Report details transit charges




By Mark R. Chellgren
The Associated Press

        FRANKFORT — Recent high-profile problems within the Transportation Cabinet were prompted by failure to follow proper procedures and a lack of oversight in an “unwieldy organization,” according to an internal report released Thursday.

        The report also seems to imply that a significant part of the cabinet's problem was that the incidents were reported publicly by the news media. The first sentence of the executive summary of the report states, “The Kentucky Transportation Cabinet has been the subject of several news stories concerning alleged wrongdoing by employees.”

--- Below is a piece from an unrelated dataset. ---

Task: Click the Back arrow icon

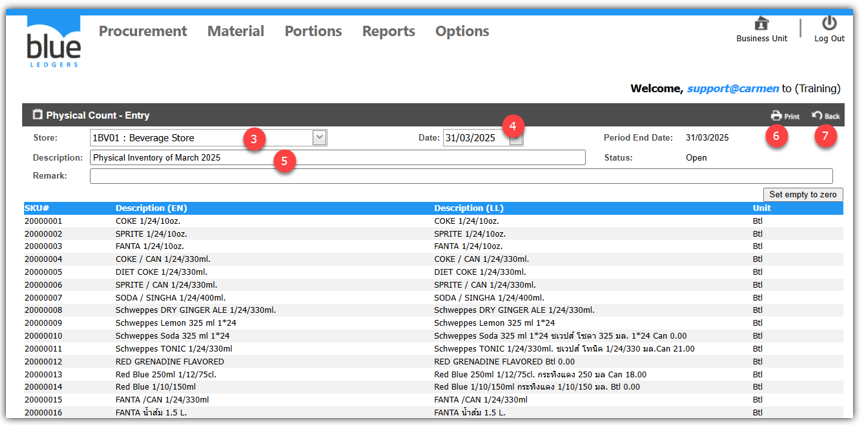Action: click(x=818, y=116)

        The cabinet's Program Review and Reform Committee was created after a string of allegations:

        • The cabinet fired a Minnesota company hired to paint the John F. Kennedy Interstate 65 bridge in Louisville after it failed to do the work. A state inspector has since pleaded guilty to soliciting bribes from the contractor. Much of the work already completed will have to be redone.

        • The Disadvantaged Business Enterprise Program, mandated by the federal government to lend assistance to minority- and female-run contractors, was in disarray and contracts were often awarded to companies not eligible. Federal and state law enforcement authorities are still investigating the problem.

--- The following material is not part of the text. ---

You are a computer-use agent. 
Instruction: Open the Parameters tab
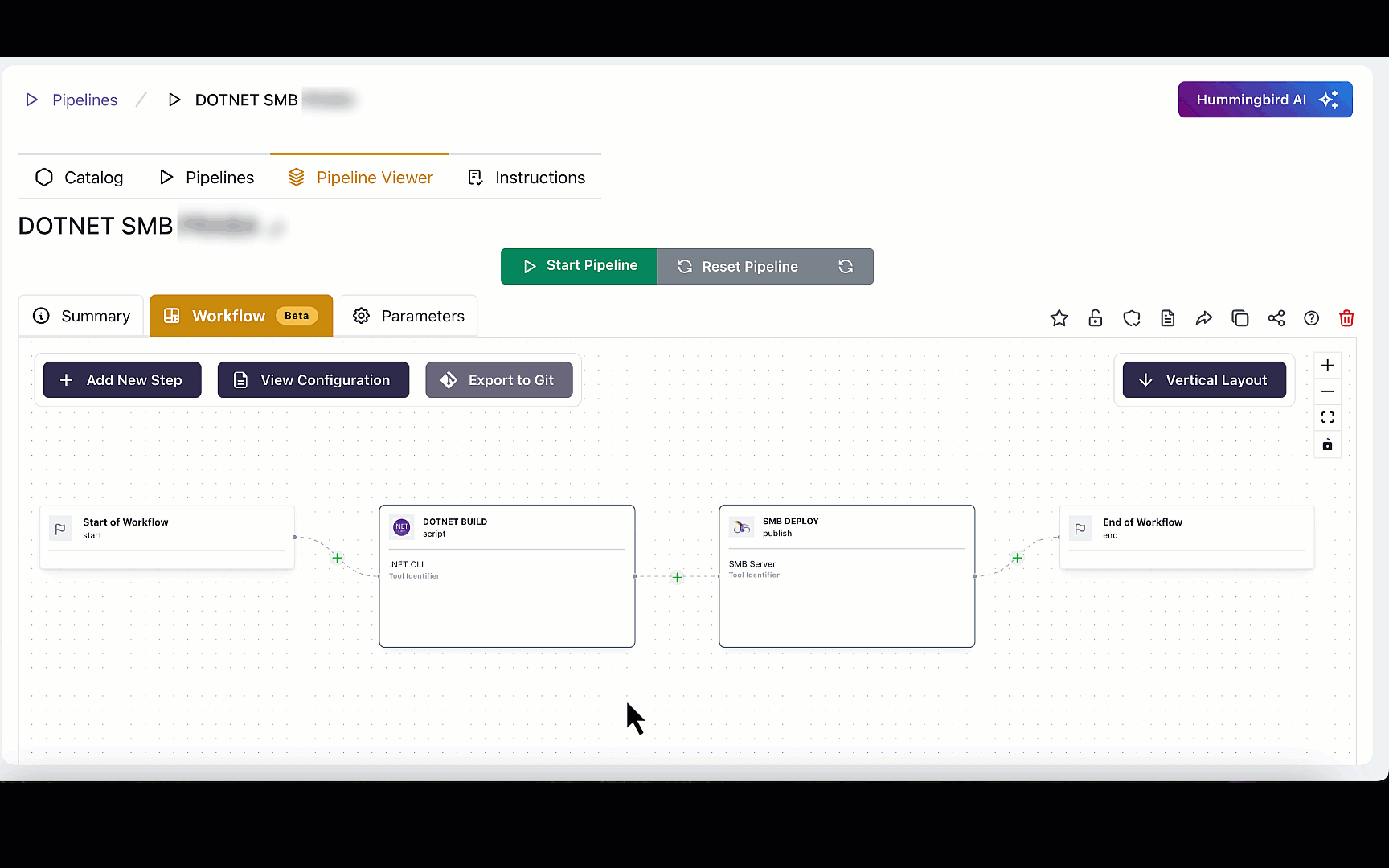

        • The Division of Driver Licensing was investigated for allegedly selling cleaned up driving records. While those allegations have not been proven, the report divulged that state computers had been used for the “transmittal of and the exchange of prescription drugs.” Pornography was also discovered on numerous computers in the division.

        “While each of these situations was unique (the committee) has found that a common thread runs through them — the cabinet is an unwieldy organization,” the report said.

        The report was begun after Gov. Paul Patton appointed former federal prosecutor Joseph Famularo as a deputy secretary of the cabinet. Mr. Famularo was chairman of the review committee.

        The report said several initiatives have already been taken, including replacing the senior management in the sections that oversaw driver licensing and minority affairs.

        The primary recommendation of the report is creation of an Office of Inspector General within the cabinet. The report estimated an initial budget for 16 people in a new office would be at least $835,000.

        “It is essential that it be staffed with competent, trained, professional personnel with unimpeachable integrity,” the report said. It also recommended that at least some of the personnel would be sworn law enforcement officers, authorized to carry weapons and with arrest authority.

        A recurring theme in the report, though, is the problems cited of the disclosure of the incidents rather than the incidents themselves.

        “In addition to the media coverage of mismanagement, each of these matters drew the attention of state and federal law enforcement agencies, including the Federal Bureau of Investigation and the office of attorney general of Kentucky,” the report said.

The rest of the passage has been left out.